Nunca he soportado a los tarugos. Personas que parece que solamente contienen serrín en sus cabezas las hay por todas partes. Basta salir a la calle cada día o asomarse a ella por la ventana televisiva para corroborar lo mal repartido que está el mundo. Que no solo hay desigualdad económica. Que de la misma manera que hay ricos y pobres también los hay brillantes y tarados. Como si unos se hubiesen apropiado de las neuronas de otros. Después está otro grupo que me saca de quicio. El de los subiditos. Cuando se trata de ineptos pongo pies en polvorosa y me protejo a bien recaudo. ¿Pero qué ocurre cuando esos que están como tres escalones por encima del resto encima cuentan con cabezas muy bien amuebladas? Entonces brota el conflicto. Envidia. Complejo de inferioridad. Pérdida de autoestima. Todo es posible ante esa situación.

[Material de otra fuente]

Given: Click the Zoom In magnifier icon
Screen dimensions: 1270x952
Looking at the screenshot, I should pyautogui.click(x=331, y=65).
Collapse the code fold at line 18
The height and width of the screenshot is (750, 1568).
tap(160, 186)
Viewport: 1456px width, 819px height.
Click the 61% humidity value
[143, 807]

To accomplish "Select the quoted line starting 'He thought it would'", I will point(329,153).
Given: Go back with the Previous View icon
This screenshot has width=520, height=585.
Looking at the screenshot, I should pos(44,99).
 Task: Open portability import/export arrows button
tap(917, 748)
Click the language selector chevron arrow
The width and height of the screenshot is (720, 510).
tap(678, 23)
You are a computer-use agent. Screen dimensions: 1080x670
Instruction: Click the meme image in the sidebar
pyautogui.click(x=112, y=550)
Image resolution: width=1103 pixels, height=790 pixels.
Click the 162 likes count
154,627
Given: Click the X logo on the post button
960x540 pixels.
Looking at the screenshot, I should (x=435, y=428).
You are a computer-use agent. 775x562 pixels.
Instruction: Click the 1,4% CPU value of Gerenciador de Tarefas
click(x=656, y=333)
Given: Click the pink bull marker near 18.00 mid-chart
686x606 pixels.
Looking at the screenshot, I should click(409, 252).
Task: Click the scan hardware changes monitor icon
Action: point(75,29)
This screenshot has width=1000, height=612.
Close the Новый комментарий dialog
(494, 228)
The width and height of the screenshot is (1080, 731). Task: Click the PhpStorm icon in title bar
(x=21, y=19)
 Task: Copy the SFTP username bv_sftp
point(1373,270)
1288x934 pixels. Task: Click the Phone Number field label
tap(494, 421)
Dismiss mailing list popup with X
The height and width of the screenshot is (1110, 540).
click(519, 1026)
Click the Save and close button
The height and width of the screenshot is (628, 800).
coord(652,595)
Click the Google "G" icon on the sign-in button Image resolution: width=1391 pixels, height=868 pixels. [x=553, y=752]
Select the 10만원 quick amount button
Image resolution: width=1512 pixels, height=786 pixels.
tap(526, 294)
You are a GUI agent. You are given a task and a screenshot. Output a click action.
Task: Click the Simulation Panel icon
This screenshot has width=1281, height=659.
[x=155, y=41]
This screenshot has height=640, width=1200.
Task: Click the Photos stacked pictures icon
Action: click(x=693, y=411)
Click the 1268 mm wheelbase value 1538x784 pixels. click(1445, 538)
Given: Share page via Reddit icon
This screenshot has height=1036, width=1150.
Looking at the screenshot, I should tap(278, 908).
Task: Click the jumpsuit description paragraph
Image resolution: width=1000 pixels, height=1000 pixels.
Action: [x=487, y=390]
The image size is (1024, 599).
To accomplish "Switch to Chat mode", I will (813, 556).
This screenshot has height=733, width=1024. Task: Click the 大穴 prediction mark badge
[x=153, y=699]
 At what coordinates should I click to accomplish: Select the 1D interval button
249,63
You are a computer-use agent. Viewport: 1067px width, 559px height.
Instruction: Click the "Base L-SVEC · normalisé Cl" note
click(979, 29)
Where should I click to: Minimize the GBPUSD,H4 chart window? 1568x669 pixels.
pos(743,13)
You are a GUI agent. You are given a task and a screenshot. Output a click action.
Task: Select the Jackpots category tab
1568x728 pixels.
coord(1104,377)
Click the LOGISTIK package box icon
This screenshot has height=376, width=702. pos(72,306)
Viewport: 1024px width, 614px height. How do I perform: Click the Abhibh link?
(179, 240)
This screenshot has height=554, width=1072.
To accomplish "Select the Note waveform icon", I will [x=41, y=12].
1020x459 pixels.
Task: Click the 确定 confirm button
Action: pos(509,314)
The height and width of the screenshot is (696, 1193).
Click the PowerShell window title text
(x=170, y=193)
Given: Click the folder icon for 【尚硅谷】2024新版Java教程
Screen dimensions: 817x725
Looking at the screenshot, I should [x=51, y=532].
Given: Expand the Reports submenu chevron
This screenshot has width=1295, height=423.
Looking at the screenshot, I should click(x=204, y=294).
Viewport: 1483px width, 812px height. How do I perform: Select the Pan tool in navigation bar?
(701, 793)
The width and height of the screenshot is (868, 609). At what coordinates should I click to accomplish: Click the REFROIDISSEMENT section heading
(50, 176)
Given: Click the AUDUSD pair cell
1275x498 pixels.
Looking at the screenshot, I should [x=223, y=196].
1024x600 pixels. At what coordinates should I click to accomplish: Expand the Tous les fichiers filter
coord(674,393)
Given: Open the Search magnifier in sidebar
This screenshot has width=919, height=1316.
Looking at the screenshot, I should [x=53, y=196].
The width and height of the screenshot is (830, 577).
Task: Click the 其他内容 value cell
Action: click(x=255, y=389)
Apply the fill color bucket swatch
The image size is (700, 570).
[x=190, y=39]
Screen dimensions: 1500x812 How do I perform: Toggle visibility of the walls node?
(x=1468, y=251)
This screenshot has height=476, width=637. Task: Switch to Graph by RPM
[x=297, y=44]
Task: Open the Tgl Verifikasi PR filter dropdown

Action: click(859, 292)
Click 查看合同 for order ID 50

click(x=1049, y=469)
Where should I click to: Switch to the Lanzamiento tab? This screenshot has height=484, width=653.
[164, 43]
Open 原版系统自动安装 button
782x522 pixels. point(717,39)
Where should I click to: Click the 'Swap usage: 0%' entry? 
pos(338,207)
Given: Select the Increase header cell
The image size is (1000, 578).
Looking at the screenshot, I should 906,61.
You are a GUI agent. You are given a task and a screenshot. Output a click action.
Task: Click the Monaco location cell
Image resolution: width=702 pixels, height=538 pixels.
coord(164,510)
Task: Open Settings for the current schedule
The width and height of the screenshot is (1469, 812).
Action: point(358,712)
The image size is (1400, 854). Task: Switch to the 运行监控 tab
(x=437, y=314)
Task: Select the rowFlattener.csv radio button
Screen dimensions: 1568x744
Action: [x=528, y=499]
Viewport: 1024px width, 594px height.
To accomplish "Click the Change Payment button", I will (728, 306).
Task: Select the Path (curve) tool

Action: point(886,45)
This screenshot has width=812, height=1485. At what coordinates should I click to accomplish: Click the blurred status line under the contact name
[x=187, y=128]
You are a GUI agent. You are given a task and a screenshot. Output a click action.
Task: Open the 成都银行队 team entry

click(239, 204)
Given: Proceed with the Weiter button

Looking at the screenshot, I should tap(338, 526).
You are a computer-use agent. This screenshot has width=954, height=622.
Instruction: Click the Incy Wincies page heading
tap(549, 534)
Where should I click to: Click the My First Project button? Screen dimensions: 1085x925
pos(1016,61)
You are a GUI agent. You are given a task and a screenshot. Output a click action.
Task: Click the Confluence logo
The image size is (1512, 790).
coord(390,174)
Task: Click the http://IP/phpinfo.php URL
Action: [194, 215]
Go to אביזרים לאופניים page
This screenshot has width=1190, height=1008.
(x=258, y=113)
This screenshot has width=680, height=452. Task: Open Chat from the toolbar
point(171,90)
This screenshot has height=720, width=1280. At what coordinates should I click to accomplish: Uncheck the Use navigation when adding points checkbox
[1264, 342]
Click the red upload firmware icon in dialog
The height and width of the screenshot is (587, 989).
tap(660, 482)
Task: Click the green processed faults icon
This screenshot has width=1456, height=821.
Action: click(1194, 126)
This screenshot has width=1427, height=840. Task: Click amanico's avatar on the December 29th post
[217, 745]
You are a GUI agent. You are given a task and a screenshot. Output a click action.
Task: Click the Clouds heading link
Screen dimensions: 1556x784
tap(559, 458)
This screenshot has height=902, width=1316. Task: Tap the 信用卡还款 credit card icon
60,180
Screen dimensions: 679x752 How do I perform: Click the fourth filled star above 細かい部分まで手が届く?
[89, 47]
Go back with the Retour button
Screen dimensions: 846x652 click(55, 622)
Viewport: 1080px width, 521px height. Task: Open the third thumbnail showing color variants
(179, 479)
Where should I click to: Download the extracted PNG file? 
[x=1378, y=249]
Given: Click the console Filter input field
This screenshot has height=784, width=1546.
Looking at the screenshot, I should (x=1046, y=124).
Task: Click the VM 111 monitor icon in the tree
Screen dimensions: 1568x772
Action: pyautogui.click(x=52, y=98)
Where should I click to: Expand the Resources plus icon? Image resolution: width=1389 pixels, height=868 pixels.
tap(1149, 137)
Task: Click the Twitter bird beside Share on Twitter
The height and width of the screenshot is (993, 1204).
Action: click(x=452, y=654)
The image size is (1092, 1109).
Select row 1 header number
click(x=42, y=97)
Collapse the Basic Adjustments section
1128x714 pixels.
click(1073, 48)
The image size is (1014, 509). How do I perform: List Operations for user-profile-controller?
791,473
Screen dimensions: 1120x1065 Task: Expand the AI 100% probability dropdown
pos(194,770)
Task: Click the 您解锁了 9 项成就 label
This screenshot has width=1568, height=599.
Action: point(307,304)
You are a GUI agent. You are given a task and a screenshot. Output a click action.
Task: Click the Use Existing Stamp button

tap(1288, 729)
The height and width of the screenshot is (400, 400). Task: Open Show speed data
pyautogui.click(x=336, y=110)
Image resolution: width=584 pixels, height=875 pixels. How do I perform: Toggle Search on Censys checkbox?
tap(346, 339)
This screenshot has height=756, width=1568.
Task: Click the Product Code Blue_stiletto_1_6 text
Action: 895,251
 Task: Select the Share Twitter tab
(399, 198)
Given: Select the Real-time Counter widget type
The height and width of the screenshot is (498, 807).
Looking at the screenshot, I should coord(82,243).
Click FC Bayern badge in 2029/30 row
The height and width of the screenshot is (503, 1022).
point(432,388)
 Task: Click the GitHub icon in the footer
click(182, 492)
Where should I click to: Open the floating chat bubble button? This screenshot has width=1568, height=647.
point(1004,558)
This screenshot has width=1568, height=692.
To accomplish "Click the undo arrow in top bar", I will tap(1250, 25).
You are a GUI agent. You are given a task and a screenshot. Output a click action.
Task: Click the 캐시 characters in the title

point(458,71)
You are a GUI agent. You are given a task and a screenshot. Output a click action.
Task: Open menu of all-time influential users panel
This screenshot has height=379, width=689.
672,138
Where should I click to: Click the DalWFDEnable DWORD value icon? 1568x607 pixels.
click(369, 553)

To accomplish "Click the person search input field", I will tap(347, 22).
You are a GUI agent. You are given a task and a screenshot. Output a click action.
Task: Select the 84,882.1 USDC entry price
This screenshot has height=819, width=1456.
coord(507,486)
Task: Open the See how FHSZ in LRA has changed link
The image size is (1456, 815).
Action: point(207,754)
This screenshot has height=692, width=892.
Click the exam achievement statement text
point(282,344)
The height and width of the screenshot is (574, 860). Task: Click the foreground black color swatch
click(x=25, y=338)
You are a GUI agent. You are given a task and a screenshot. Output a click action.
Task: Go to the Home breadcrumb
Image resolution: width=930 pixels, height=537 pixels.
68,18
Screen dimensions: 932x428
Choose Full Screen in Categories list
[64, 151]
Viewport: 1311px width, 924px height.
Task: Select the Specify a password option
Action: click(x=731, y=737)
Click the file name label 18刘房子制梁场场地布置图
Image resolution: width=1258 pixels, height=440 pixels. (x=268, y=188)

Me ocurre desde hace años, y confieso públicamente el que puede entenderse como un cierto grado de masoquismo, con mi estrecho seguimiento a TV3. Hablo de mucho antes de que se hiciese pública la sentencia del procés. Muchos meses y años antes del 14 de octubre. Lo que allí se ve y se oye no se huele en ningún otro medio. Pero más que las palabras, tan importantes, lo que me deja boquiabierto es el tono. Juegan en otra liga. Atraviesan líneas rojas que nadie osaría cruzar con el aplomo de quien tiene bula para todo. Lo visto y oído en Preguntas frecuentes los sábados por la noche o en el nuevo Planta baja en las matinales muestra cómo un medio público puede instalarse en un mundo paralelo sin que nadie le tosa. Y miles de trabajadores, por convencimiento, porque las nóminas obran milagros, o por ambas cosas, son copartícipes de ese show de Truman con absoluta fidelidad a la causa. No es que estén subidos. Es que están subidísimos.